PROBLEM REQUIREMENTS ::
Return all lines in the data where the string "next" can be found.

EXERCISE INPUT ::

———

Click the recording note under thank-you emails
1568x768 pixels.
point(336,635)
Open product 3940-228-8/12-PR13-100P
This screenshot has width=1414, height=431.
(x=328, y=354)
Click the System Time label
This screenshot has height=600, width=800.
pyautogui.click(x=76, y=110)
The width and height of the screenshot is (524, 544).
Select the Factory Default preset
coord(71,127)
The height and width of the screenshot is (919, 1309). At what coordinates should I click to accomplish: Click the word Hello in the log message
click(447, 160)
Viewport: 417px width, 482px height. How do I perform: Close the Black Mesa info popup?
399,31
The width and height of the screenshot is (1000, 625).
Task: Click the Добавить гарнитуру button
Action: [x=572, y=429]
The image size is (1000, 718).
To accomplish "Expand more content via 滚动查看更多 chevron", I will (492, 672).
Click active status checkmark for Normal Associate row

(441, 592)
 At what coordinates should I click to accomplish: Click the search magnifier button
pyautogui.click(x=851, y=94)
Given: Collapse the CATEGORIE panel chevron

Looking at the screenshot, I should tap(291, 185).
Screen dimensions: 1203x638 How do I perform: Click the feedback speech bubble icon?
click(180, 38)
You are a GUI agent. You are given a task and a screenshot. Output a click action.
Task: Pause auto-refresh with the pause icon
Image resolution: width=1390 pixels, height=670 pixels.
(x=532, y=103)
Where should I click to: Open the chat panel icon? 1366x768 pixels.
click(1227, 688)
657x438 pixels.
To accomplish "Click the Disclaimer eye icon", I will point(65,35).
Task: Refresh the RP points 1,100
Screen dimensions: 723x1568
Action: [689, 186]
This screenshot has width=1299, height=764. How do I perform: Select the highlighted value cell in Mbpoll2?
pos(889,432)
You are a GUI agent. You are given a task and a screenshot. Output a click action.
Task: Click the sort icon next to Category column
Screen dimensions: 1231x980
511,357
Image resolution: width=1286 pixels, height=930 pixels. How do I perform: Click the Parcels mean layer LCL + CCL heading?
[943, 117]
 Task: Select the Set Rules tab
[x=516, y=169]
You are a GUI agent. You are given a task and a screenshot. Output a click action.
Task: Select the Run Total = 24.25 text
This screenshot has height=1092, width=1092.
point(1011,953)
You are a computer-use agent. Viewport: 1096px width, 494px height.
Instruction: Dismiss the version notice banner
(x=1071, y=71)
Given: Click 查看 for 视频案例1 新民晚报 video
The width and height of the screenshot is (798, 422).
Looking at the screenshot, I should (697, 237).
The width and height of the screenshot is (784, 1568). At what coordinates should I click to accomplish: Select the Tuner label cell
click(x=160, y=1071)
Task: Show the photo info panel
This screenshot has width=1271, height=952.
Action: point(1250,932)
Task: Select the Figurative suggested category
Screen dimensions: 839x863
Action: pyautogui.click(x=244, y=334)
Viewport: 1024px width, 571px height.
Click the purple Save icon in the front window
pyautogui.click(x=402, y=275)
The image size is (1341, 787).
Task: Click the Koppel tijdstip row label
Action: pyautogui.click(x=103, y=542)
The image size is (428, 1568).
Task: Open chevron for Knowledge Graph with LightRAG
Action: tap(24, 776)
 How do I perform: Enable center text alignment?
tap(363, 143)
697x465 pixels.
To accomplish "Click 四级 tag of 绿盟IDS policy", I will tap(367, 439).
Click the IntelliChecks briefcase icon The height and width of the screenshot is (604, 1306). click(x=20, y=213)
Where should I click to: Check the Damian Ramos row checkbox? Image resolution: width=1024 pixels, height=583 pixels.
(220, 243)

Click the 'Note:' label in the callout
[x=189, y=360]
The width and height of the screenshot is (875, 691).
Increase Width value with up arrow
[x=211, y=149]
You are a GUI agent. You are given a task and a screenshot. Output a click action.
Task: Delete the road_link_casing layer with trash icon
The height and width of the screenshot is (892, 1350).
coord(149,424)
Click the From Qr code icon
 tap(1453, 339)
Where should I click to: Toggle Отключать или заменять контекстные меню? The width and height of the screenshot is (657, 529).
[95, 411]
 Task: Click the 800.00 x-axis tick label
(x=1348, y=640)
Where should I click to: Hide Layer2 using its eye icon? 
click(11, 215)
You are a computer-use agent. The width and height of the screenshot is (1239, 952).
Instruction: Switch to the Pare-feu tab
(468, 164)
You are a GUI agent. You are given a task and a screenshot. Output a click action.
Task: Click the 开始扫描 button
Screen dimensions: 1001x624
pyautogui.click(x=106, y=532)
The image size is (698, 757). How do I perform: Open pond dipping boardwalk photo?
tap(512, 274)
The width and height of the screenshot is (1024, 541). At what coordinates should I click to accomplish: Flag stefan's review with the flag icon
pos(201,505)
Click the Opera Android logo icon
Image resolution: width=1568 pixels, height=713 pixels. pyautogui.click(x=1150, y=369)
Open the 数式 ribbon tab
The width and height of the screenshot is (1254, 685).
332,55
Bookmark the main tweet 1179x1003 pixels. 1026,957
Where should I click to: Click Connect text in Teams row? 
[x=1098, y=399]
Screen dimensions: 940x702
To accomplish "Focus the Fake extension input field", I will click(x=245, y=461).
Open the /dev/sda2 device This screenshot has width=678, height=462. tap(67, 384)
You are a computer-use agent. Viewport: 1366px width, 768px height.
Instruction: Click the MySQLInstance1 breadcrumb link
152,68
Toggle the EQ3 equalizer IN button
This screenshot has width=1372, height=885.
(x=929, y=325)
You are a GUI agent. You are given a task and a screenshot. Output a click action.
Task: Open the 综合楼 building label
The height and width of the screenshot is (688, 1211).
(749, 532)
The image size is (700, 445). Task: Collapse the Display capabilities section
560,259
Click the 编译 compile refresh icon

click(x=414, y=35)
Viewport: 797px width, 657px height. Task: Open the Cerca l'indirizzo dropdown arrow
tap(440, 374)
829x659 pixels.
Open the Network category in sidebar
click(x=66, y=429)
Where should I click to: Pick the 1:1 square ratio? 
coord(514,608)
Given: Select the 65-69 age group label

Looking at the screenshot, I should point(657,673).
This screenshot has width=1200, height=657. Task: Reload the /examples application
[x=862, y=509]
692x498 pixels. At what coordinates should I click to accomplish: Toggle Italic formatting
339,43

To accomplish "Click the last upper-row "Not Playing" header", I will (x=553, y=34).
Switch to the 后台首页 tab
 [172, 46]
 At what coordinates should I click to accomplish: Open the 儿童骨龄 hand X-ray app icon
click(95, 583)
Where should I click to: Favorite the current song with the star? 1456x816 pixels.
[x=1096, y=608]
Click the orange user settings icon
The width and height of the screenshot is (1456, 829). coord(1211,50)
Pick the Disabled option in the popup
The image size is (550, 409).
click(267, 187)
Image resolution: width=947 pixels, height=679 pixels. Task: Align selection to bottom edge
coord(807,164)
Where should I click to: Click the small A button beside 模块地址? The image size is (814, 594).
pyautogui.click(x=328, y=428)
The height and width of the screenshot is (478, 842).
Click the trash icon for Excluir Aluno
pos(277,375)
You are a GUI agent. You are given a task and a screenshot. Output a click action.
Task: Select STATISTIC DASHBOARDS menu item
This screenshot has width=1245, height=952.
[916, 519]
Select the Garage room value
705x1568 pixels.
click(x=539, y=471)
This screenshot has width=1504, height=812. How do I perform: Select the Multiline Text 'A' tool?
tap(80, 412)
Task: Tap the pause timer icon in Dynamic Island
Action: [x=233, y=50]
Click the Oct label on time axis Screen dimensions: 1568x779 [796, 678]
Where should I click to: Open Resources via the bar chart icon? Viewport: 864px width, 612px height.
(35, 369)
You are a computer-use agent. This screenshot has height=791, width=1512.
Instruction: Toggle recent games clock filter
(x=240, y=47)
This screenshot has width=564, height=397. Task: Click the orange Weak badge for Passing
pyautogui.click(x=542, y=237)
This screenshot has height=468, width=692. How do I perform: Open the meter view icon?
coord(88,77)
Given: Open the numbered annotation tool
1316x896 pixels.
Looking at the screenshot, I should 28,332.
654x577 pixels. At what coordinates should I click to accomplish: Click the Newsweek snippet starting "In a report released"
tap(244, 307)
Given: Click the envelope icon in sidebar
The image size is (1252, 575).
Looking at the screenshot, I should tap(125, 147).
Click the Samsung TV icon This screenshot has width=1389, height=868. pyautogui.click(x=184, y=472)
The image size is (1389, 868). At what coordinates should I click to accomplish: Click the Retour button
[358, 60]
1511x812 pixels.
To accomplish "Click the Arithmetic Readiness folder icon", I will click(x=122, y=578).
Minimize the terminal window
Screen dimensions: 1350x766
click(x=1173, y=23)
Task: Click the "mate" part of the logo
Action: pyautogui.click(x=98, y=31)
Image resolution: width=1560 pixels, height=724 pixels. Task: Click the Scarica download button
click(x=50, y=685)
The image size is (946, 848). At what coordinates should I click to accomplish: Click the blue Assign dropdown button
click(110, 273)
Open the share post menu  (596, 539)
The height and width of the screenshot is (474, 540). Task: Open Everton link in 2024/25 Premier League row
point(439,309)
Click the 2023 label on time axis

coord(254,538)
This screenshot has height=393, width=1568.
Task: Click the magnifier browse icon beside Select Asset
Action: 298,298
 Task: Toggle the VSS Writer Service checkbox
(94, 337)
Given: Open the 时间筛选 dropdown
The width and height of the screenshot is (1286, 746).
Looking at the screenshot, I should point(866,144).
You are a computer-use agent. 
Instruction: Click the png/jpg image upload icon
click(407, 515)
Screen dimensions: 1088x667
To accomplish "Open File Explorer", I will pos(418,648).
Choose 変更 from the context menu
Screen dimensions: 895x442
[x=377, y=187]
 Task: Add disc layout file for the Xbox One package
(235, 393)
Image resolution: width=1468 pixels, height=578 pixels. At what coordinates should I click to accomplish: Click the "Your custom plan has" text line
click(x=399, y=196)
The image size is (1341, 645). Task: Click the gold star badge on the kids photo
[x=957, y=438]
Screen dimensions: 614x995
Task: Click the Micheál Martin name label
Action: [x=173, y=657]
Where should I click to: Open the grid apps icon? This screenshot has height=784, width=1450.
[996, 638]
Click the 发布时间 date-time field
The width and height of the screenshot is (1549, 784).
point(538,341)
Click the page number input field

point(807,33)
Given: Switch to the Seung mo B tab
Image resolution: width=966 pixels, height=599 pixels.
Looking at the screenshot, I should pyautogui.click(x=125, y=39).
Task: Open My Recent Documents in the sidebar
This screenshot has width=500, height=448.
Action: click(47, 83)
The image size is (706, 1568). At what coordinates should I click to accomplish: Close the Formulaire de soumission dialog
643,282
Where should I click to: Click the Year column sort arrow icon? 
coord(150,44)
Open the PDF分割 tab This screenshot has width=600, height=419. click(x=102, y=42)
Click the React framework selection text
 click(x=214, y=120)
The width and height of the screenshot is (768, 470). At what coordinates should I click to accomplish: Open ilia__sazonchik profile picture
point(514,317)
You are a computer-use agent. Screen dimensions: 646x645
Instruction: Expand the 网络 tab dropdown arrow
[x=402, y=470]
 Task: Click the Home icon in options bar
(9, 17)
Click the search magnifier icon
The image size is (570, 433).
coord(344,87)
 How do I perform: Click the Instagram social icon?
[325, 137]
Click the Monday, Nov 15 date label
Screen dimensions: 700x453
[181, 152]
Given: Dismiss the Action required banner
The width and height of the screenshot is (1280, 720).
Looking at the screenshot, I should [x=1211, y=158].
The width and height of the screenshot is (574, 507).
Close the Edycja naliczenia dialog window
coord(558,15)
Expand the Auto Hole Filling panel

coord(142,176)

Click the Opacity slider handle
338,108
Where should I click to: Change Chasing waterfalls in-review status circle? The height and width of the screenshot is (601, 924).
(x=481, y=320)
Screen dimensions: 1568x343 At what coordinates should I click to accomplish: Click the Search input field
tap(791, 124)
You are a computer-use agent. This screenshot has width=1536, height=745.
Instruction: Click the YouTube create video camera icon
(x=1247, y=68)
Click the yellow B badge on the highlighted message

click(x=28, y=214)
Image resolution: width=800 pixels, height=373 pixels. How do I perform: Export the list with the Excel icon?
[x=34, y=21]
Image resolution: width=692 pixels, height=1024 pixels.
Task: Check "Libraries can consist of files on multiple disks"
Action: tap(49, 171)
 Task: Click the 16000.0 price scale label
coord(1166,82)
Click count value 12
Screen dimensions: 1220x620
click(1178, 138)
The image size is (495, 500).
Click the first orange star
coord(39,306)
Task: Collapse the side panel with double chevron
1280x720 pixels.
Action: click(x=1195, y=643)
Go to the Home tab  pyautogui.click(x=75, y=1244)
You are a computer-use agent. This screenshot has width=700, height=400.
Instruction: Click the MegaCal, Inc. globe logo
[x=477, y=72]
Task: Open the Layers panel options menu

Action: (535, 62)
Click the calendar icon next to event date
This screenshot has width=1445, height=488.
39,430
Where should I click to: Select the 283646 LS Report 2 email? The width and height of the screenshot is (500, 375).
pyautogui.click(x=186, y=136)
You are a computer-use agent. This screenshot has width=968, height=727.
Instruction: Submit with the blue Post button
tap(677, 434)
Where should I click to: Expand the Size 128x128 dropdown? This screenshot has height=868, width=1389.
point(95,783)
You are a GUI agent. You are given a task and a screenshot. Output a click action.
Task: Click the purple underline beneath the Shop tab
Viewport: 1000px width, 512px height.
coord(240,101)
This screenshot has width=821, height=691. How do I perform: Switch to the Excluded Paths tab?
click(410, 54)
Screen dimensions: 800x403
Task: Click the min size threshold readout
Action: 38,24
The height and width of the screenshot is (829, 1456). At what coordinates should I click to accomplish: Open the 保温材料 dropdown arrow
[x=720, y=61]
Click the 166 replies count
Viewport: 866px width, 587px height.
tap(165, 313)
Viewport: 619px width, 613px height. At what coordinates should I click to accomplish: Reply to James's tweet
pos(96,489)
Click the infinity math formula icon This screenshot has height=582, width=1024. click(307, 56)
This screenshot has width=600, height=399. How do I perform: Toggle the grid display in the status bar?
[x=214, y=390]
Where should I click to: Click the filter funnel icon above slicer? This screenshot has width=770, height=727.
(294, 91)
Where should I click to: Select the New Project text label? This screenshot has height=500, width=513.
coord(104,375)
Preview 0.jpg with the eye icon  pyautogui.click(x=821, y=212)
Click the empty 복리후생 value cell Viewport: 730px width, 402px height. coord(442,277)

———

SOLUTION ::
Task: Click the sort icon next to Category column
Click the calendar icon next to event date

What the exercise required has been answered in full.